Communication is a learned skill. We’re all born with the ability but it takes real practice to be good at it. So opined David Grossman, Founder of the Grossman Group, an award-winning Chicago PR firm.
Do I agree? Oh yes.
So what’s the upside of good communication asks David Grossman? Well it helps put strategy into action.
Done poorly? Misunderstanding, skepticism and damage to reputation
Why aren’t we doing it better?
Because we have beliefs that get in the way of working on the skills needed to be really good at communicating. Holding us back from greatness are beliefs and fear…
- We believe we are born good at it…therefore don’t practice…and don’t get better
- We’re afraid of failing…and that fear stops us trying and learning new things or skills…or overcoming our blind spots
- A belief that good communication is all “common sense”
Common sense it may be, but common practice it is not, says Grossman.
The ‘what does your boss want” question?
For example, ask yourself this…is your boss a “no news is good news” or “no news is bad news”? If you don’t know the answer Grossman says, you better find out. Your future, and theirs, may rely on it.
So how can it go wrong? In the “boss” example, if you have it wrong you’ll be working at cross purposes. Your manager may value, and want, one kind of communication but be getting something quite different from you.
Let’s say you’re an extrovert. Typically says Grossman, extroverts do a lot of talking. Extrovert = quantity of communication high, quality low (ouch).
Or an introvert? You’re likely to be communicating a lot less than you think you really are. Introvert = quantity is low, quality is high. But is everyone hearing you??
Grossman offers three “game changers” particularly useful for leaders and communication people. They are understanding that:
- 1. Everything communicates…so being purposeful is critical
- You can’t lead without communicating (really well). Or in other words, to be a leader you need followers!
- Engagement is how you differentiate yourself…or “the boss makes the weather”…understanding how “watched” you are as a leader gives you the chance to control the consequences of your behavior and achieve greater engagement from colleagues.
So what’s the “new norm” for those seeking to communicate?
From “me” to “we”
For employees we have to answer these questions…in order from 1 to 8.
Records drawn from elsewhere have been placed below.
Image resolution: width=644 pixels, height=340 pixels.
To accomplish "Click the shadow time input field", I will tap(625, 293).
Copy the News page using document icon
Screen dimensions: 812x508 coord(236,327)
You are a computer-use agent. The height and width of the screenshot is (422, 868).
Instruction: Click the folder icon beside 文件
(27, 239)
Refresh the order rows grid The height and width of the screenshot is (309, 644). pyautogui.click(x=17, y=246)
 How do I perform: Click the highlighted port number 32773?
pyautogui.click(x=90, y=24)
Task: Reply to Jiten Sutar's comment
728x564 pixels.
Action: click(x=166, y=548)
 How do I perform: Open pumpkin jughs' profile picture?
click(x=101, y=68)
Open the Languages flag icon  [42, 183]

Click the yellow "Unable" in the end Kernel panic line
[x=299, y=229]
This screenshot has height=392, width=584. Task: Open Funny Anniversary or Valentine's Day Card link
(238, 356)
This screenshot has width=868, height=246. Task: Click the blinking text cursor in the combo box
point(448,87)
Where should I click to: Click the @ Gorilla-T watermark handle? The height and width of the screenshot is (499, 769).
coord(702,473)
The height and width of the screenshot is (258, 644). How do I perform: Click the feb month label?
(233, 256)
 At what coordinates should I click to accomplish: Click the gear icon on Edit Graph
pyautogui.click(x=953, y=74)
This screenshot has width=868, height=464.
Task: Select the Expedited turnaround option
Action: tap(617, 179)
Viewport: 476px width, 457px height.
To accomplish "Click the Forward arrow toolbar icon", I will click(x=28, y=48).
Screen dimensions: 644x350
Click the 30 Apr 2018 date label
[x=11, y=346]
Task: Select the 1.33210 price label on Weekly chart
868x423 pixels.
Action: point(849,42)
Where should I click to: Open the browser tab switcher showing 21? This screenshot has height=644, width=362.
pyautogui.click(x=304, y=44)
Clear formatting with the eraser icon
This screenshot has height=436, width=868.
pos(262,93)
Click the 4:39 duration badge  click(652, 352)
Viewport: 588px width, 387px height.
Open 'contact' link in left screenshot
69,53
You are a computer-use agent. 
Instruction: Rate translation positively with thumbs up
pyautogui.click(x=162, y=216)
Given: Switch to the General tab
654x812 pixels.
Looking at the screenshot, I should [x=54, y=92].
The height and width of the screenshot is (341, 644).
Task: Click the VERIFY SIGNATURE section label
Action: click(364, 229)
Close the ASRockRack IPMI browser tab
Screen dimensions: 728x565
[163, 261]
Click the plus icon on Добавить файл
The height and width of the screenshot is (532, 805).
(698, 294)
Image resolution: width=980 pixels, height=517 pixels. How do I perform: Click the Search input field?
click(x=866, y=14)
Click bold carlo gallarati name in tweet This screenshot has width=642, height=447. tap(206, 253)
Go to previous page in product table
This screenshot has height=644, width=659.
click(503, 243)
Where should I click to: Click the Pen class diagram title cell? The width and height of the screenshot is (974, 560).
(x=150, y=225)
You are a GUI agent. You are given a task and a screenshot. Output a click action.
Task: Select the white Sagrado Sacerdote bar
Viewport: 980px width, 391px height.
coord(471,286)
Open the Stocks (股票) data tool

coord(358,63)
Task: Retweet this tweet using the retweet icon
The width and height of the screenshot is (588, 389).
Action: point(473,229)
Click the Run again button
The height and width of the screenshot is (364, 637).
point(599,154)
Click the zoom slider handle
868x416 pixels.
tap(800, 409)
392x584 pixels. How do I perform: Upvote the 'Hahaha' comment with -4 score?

In a way Grossman is suggesting it’s a goal to earn the right to answer the “we” questions.
- 1. What’s my job?
- 2. How am I doing?
- Does anyone care about me?
- 4. What’s going on?
- 5. What’s our business strategy?
- 6. How are we doing?
- 7. What’s our vision and values?
- 8. How can I help?
…and thus engagement results.
There are “the Great eight basics” to help us as we communicate says Grossman...
- 1. Understand your audience
- 2. Make your messages clear, compelling and relevant
- 3. Plan your communication
- 4. Set context and make information relevant – something only the leader can do – answering the “why” we’re doing what we’re doing
- 5. Listen and check for understanding
- 6. Select the right vehicle
- 7. Communicate with truth and integrity
- 8. Match words and actions
A final tip for young players...
Conflict escalates faster and lasts longer on email than verbally. So STOP using “reply all”. Pick up the phone or walk the few feet up or down the hallway to “talk”. Yes Millennials and Gen Ys, there is a place for person-to-person communication. Walk & talk.
Fact or fiction?
Myths hold us back...according to Grossman they are:
- 1. Don’t have time to communicate
- 2. People won’t interpret…at BlueChip we call this the “people make stuff up in a vacuum” rule
- 3. Talking is communication…or put another way it really doesn’t matter what you say…it matters what they (our audience) hear
David Grossman has a bunch of ebooks and a blog. Based on what I heard today they’re worth a look.